_Stated problem A:_ From the item position entries below, output as a numbered list the lines from the one containing "Task: Expand the Interest Rates section" through the last line of the entries, leaving out blank lines. Omit the pictures.

_Supplied passage:_
=====

The first rockets launched into space from
Sweden
Sven Grahn,
Sollentuna,
Sweden
The year was 1961.
In April Gagarin circled
the
earth. On May 25 President Kennedy
announced
the intention of the US to go to the Moon. On August 14, a mere 81
days after Kennedy's "Moon-speech", the first modest step into space
was
taken by Sweden. From a launching tube in a forest clearing just
outside
a missile range in Northern Sweden a tiny Arcas rocket was launched by
a team gathered together for this summer launch from their ordinary
jobs
in universities, government agencies or private companies. Many of the
team members were university students, and one of these students,
Fredrik
Engström, was the president of Swedish
Space Corporation during its first decade.

A Nike-Cajun being
prepared
for launch
at Kronogård
1962.
Sven Grahn on the
left.
|

AFCRL's Bob
Sobermann holding
parts of
the payload during
Kronogård
1962.
|
A cloud at 80 kilometers
The objective of this
first
launch was to create an artificial noctilucent ("night-shining") cloud
at about 80 km:s altitude. For a number of years the Institute of
Meteorology
at the University of Stockholm had been doing ground based studies of
noctilucent
clouds and when small inexpensive research rockets became readily
available
at the end of the 1950's the Institute's director, Prof Bert Bolin,
advocated
their use for upper atmospheric studies. Noctilucent clouds were an
ideal
research target, mysterious as to character and origin and spectacular
to look at. The mission of the first rocket was simple: Explode a load
of talcum powder at 80 km. Observed from the ground its optical
properties
could be compared to those of real noctilucent clouds.
The rocket carried no
transmitter,
and after it had left its launch tube, it simply disappeared. It seems
that the artificial noctilucent cloud never went off!
The Kronogård years
Undaunted,
the team of young scientists and rocketeers started to prepare for a
new
series of rocket launchings planned for the following summer's
noctilucent
cloud season. The Institute of Meteorology had been able to establish a
substantial cooperation with NASA and the US Air Force Cambridge
Research
Laboratory's Meteor Physics Branch. The deal meant that AFCRL provided
four Nike-Cajun rockets with payloads
designed
by Dr Robert Soberman's team for direct sampling of the noctilucent
cloud
particles, NASA a telemetry van for receiving data from the rockets and
various launch pad gear.

=====

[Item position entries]
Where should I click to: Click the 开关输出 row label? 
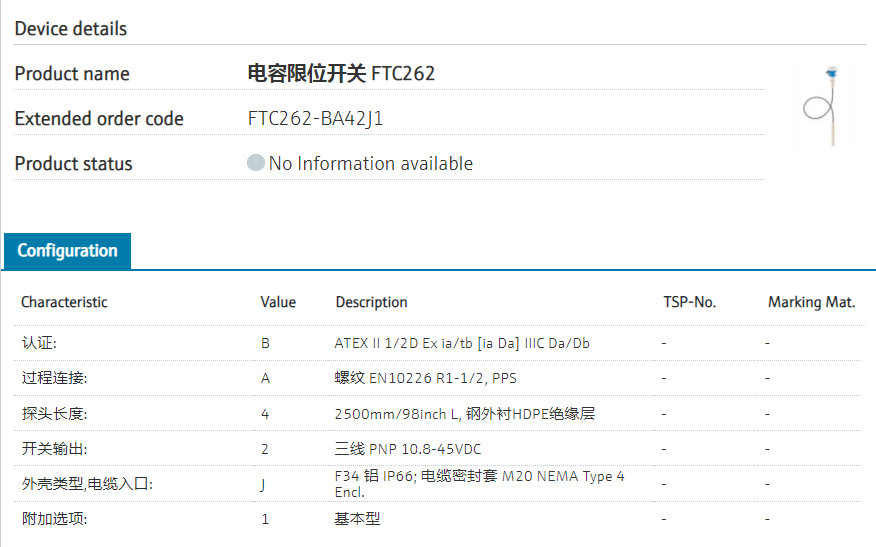tap(54, 449)
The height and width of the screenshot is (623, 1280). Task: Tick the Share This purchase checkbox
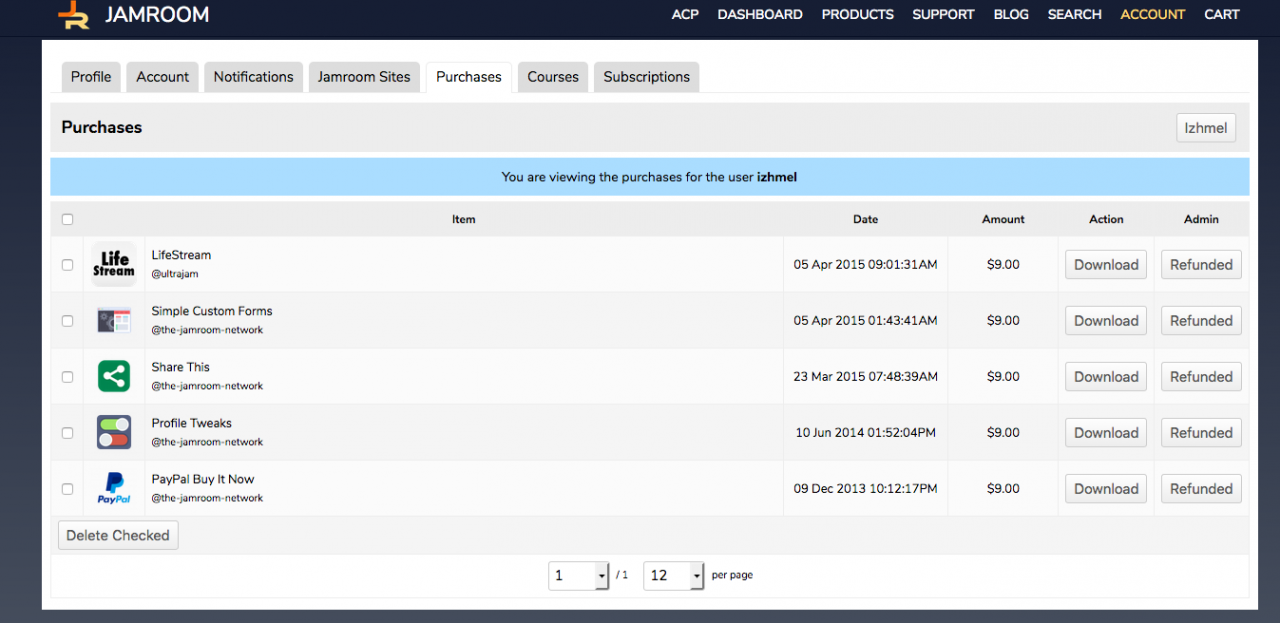68,377
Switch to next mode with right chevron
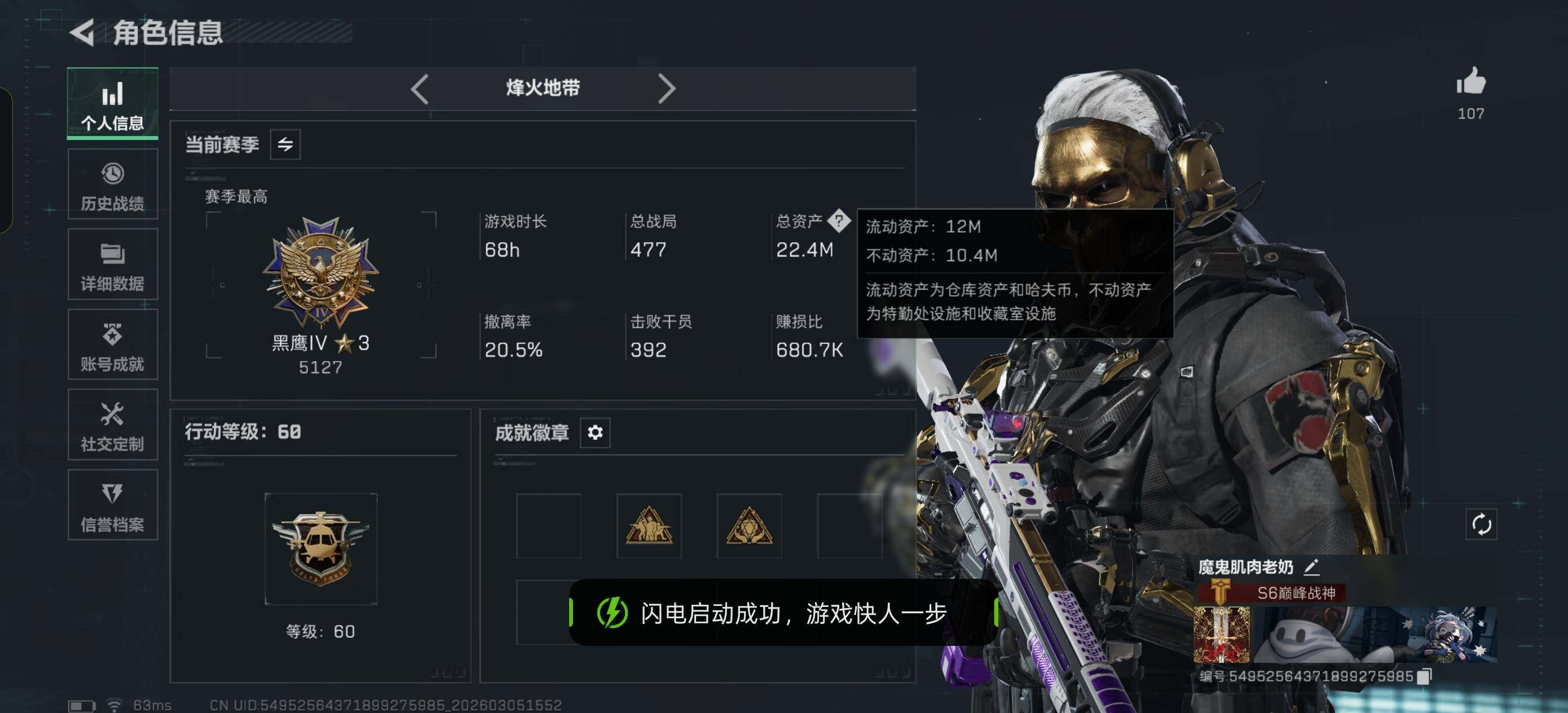1568x713 pixels. (x=666, y=89)
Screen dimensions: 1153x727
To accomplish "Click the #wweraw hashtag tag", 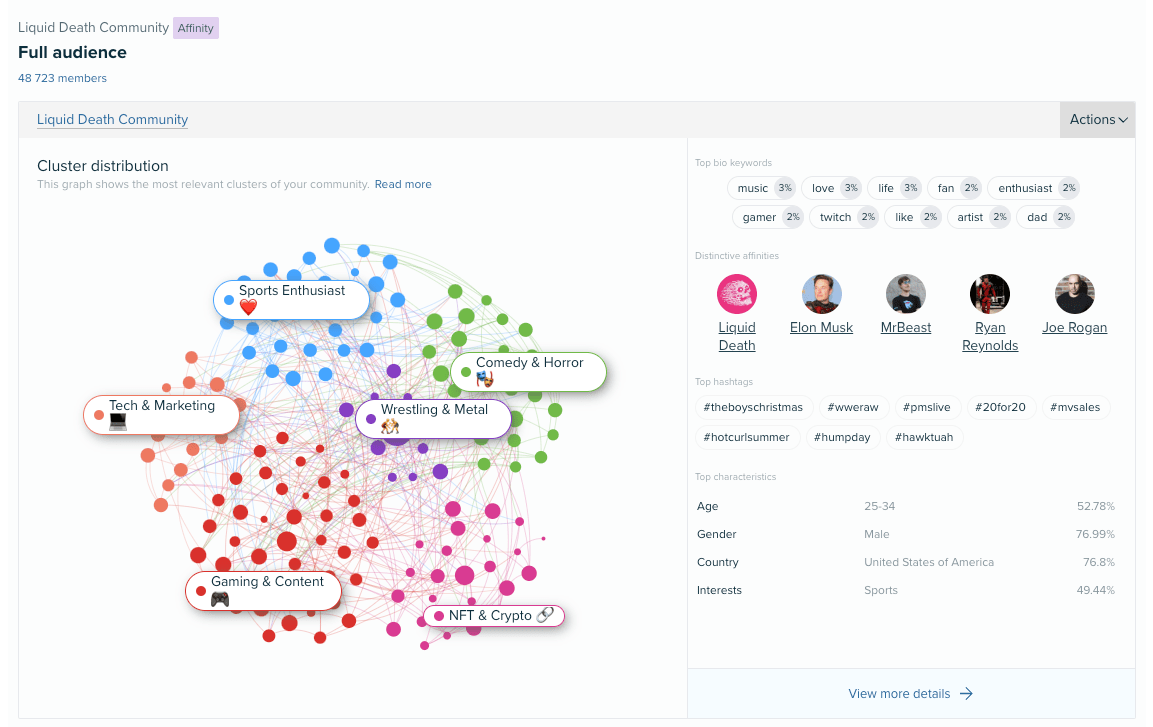I will (853, 407).
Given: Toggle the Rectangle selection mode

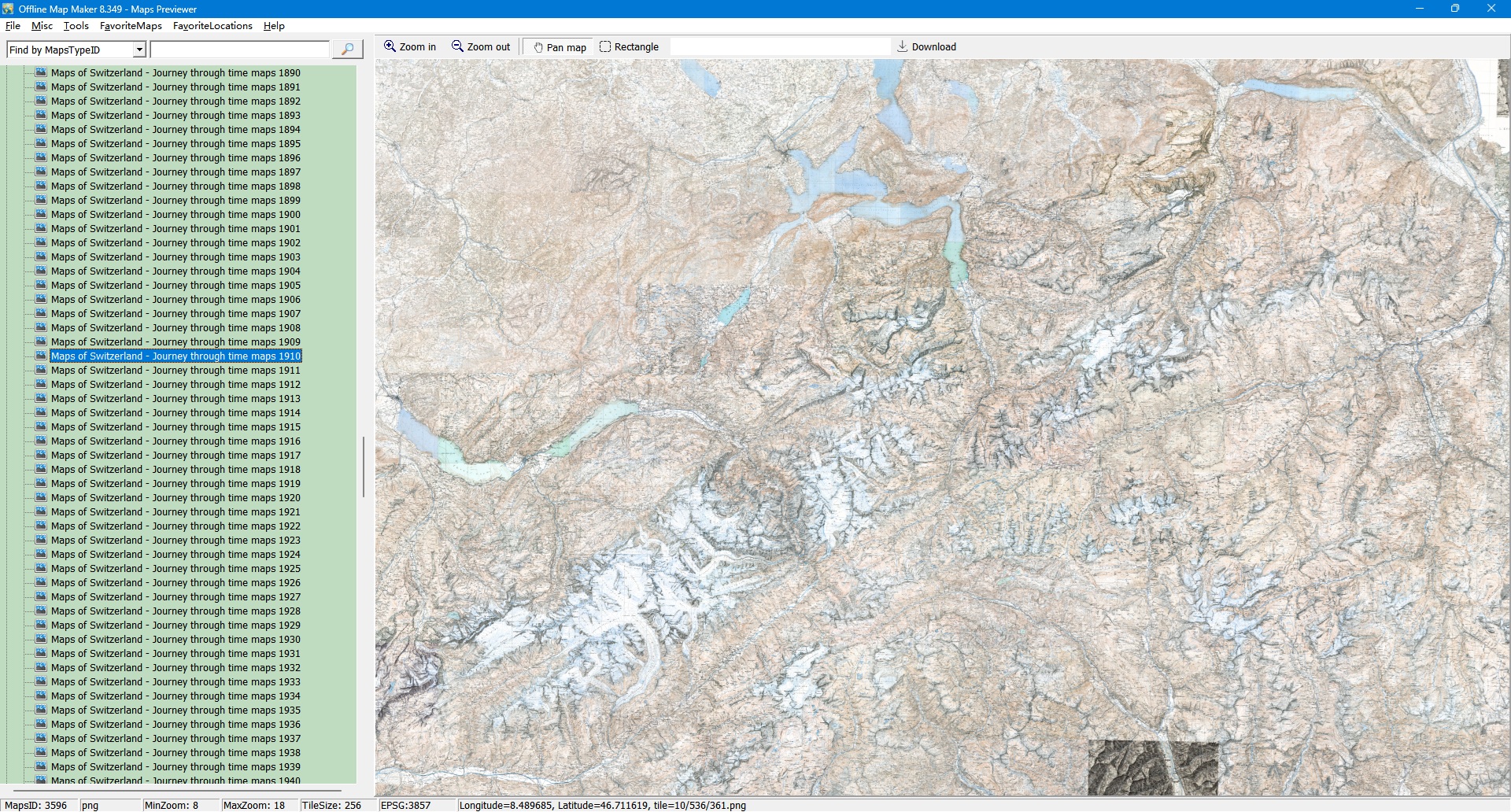Looking at the screenshot, I should click(629, 47).
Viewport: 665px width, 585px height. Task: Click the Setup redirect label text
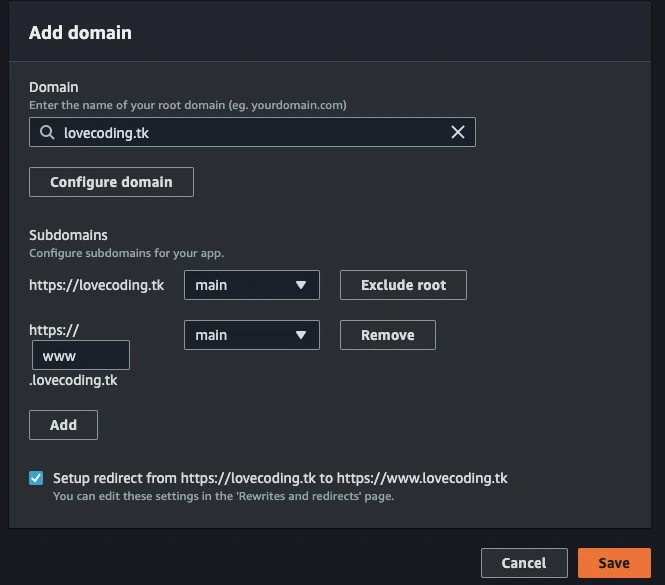[280, 478]
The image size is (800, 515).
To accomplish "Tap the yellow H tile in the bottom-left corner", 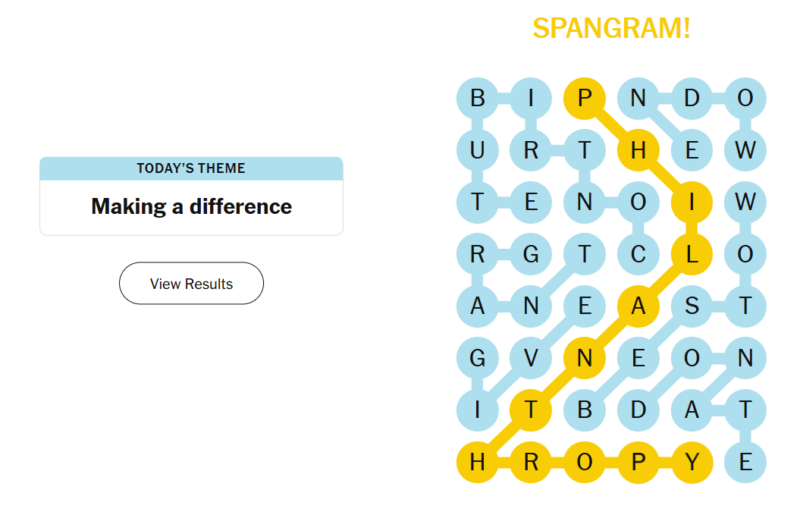I will click(477, 462).
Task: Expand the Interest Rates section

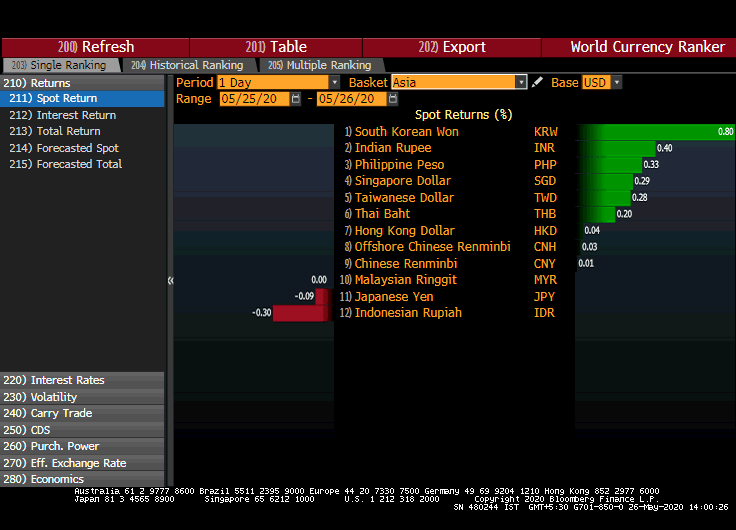Action: (x=80, y=380)
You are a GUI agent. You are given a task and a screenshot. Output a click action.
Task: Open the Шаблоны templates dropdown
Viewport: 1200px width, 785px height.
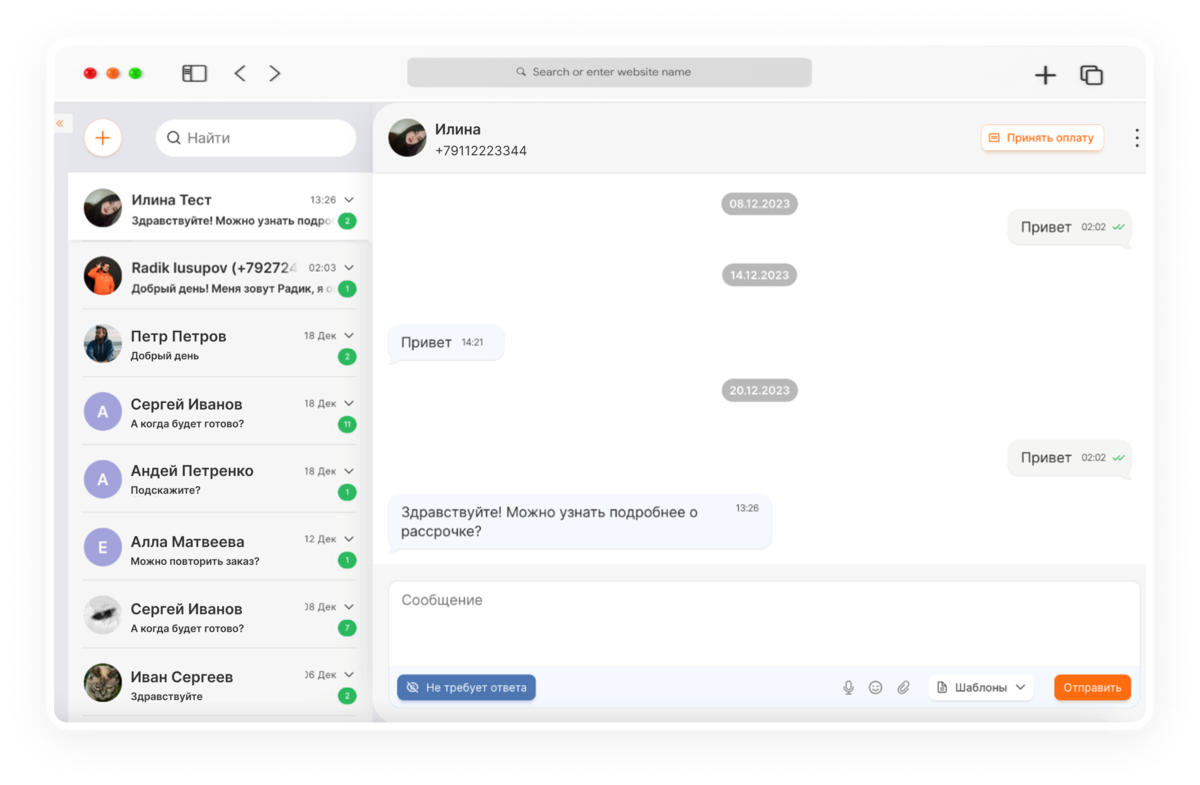pyautogui.click(x=981, y=687)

=====

_Stated problem B:_ Print the part of the article on Sweden's first space rockets from "The rocket carried" to "never went off!".

_Final answer A:_
1. Task: Expand the Interest Rates section
2. Action: (x=80, y=380)
3. You are a GUI agent. You are given a task and a screenshot. Output a click action.
4. Task: Open the Шаблоны templates dropdown
5. Viewport: 1200px width, 785px height.
6. pyautogui.click(x=981, y=687)

_Final answer B:_
The rocket carried no
transmitter,
and after it had left its launch tube, it simply disappeared. It seems
that the artificial noctilucent cloud never went off!